*Exercise instructions*. Show all lines below holding the string "agent".

*Dataset content*.
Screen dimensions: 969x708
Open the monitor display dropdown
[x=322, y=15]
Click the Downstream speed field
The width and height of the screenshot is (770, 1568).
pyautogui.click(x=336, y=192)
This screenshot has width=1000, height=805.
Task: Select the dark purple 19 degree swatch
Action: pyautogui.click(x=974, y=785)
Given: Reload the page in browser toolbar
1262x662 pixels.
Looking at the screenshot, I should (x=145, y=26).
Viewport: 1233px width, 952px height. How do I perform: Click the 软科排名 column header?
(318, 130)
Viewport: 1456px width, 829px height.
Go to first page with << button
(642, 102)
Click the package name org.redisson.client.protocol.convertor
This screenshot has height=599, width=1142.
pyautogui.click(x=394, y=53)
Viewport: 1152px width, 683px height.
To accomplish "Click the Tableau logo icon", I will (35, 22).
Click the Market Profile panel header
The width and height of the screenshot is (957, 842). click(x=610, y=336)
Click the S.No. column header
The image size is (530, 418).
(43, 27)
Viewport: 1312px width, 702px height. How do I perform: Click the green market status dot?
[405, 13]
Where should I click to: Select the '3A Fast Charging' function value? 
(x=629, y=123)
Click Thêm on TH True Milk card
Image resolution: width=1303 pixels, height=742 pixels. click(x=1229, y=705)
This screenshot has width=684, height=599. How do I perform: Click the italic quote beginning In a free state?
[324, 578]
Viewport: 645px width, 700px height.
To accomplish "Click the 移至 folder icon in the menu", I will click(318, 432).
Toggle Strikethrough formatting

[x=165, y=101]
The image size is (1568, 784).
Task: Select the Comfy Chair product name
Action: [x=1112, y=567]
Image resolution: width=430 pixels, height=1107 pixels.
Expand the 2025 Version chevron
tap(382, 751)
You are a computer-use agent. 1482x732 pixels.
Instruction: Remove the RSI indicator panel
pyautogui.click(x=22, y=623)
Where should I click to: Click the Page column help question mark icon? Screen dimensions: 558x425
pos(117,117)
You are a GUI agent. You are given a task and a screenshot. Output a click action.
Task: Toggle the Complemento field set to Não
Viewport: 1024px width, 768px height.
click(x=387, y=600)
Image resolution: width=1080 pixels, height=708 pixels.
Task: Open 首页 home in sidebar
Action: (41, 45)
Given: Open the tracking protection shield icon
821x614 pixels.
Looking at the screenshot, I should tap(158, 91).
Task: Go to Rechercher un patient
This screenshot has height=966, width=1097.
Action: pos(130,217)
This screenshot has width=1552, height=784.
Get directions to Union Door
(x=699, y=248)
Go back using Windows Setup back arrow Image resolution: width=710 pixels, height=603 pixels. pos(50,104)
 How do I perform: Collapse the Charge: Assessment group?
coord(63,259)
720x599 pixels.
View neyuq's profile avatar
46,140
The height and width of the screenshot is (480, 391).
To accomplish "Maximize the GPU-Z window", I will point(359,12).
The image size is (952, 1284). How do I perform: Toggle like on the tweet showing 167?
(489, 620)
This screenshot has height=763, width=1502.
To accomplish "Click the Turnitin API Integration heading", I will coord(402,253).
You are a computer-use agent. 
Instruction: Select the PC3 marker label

*Answer for the task*.
You are a computer-use agent. 1482x732 pixels.
You are a GUI agent. You are given a task and a screenshot. Output a click action.
You are a computer-use agent. 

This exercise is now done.